Fragmento -
======
FRAY
DIEGO NEGREDO, donado, nació en Madrid, sus padres Juan Negredo y
María de Munera, fueron personas muy estimadas y queridas por todos
aquellos que gozaron de su amistad. Tuvo la desgracia de que su madre
falleciese y tanto él, cuanto su padre, abandonaron las cosas
mundanas y se trasladaron a la provincia franciscana de S. Pedro de
Alcántara de Íllora, en la que ambos, recibieron el hábito seráfico, como
simples oblatos.
Diego fue aceptado en el convento granadino el
día once de octubre del año 1667. Poco después fue enviado al
convento de Illora, en el cual adelantó tanto en la escuela de
perfección y santidad que se reveló como un ejemplar digno de ser
emulado aún por los más perfectos. Su gran pasión era la humildad
por la cual, con gran frecuencia clamaba a Dios con grandes voces
continuamente: Señor, confírmame en este espíritu, el principal
fundamento de todas las virtudes, y concédeme benigno el don de la
perfecta humildad, cosa que, mientras no la consiga de ti que se lo
das a todos abundantemente, nunca me consideraré satisfecho.
======
Datos recopilados -
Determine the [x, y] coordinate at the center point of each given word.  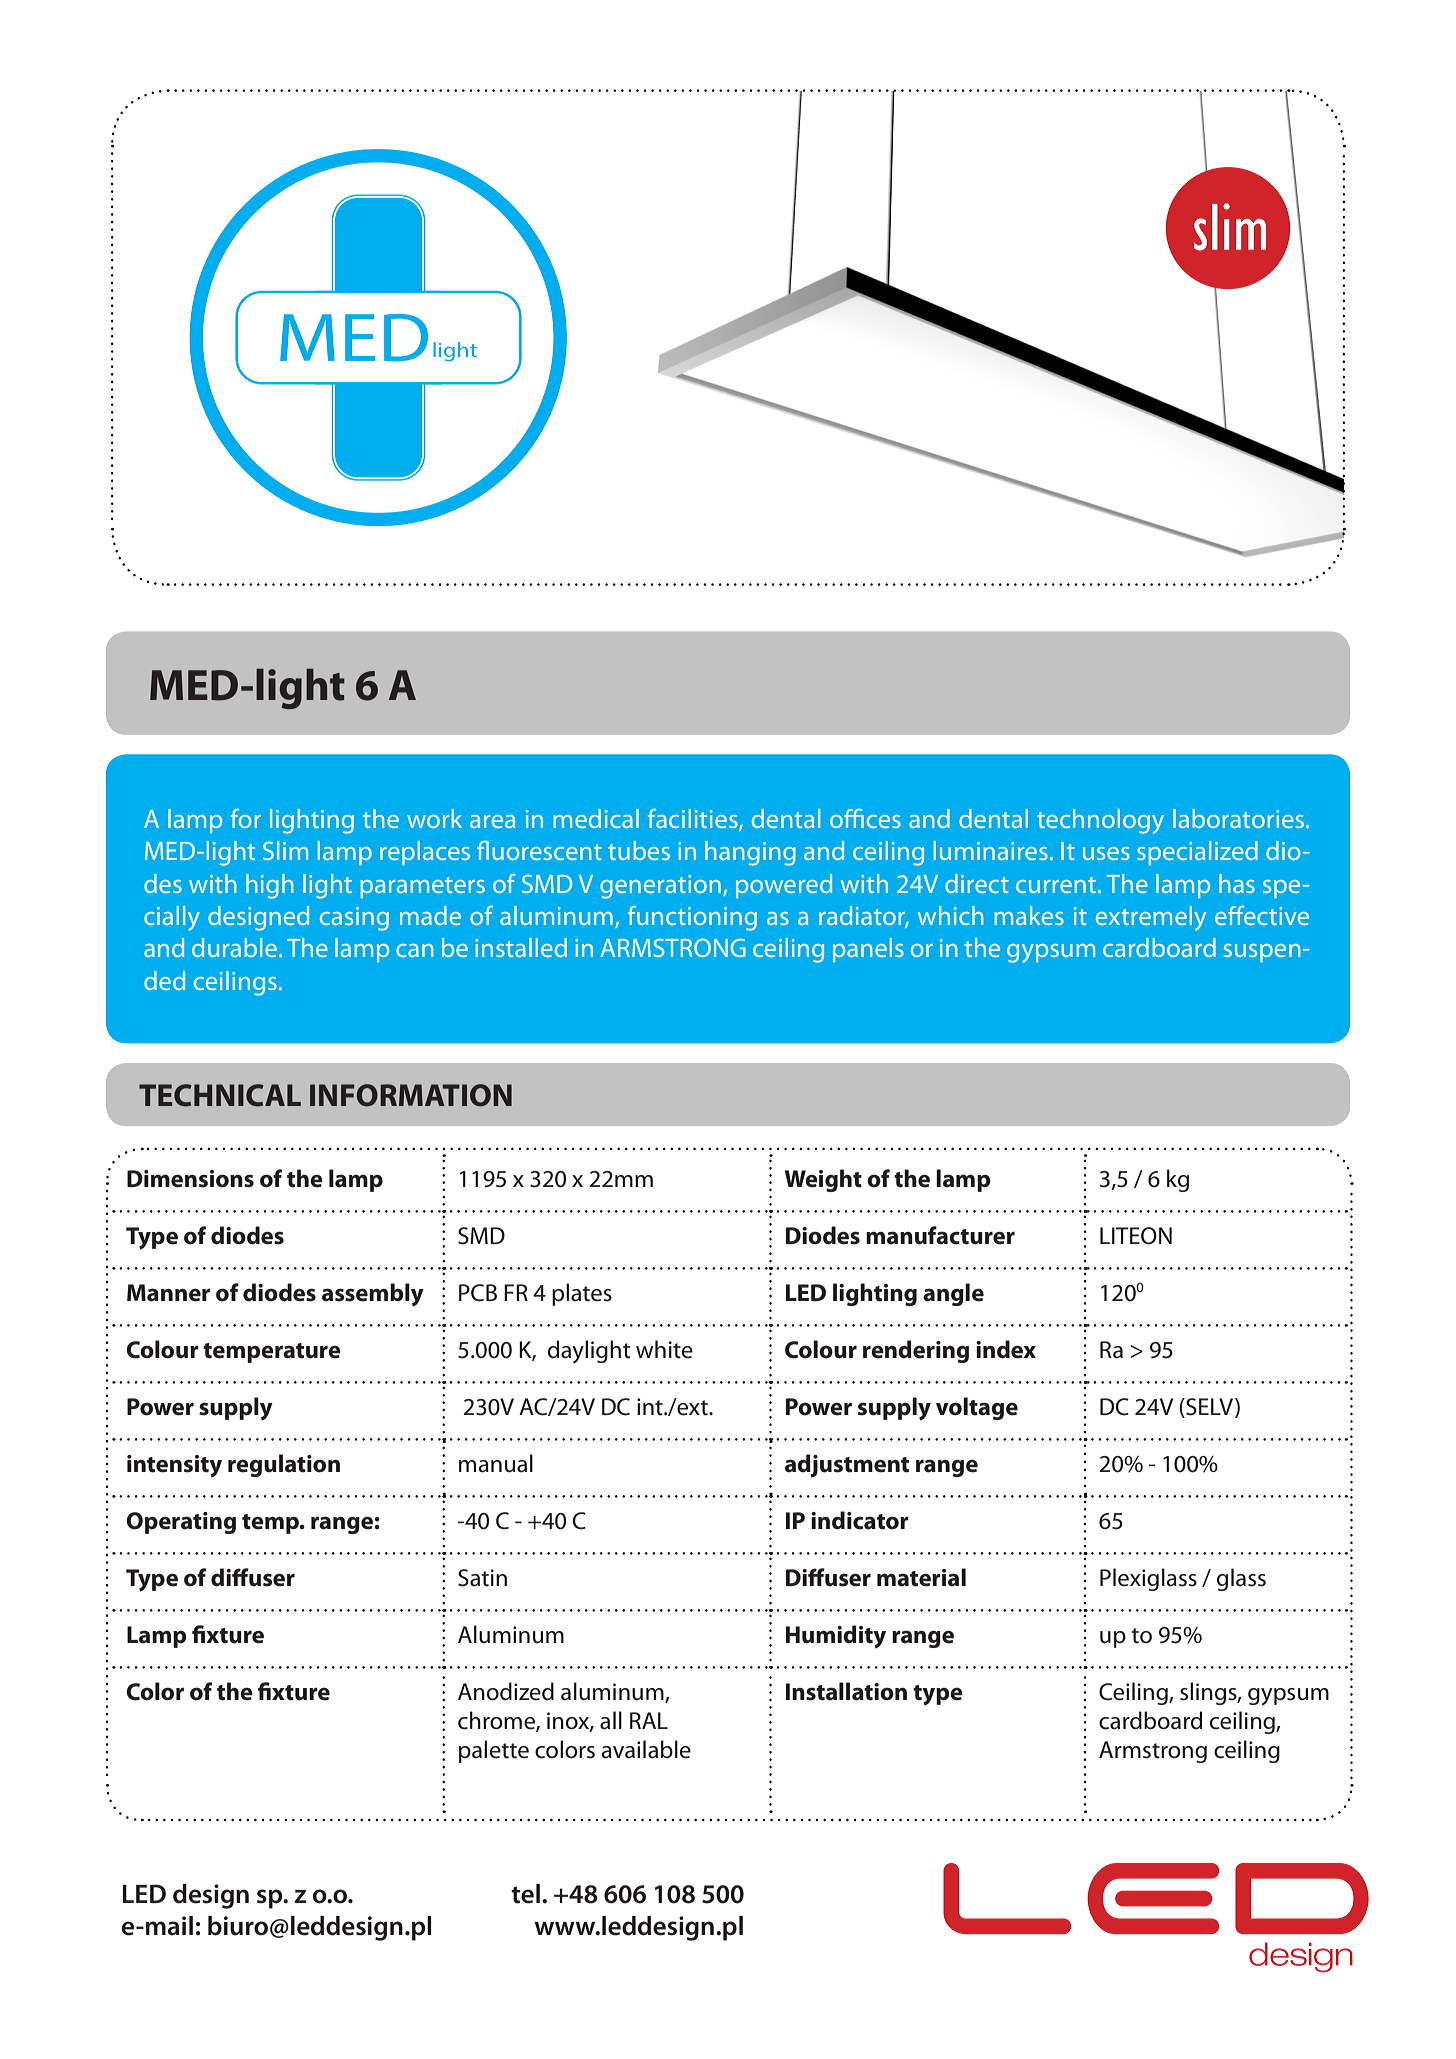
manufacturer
======
Tarea -
Copia de nuevo el fragmento sobre fray Diego Negredo, empezando por "Diego fue aceptado" y siguiendo hasta "me consideraré satisfecho.", y sustituye "humildad" por "modestia".

Resultado -
Diego fue aceptado en el convento granadino el
día once de octubre del año 1667. Poco después fue enviado al
convento de Illora, en el cual adelantó tanto en la escuela de
perfección y santidad que se reveló como un ejemplar digno de ser
emulado aún por los más perfectos. Su gran pasión era la modestia
por la cual, con gran frecuencia clamaba a Dios con grandes voces
continuamente: Señor, confírmame en este espíritu, el principal
fundamento de todas las virtudes, y concédeme benigno el don de la
perfecta modestia, cosa que, mientras no la consiga de ti que se lo
das a todos abundantemente, nunca me consideraré satisfecho.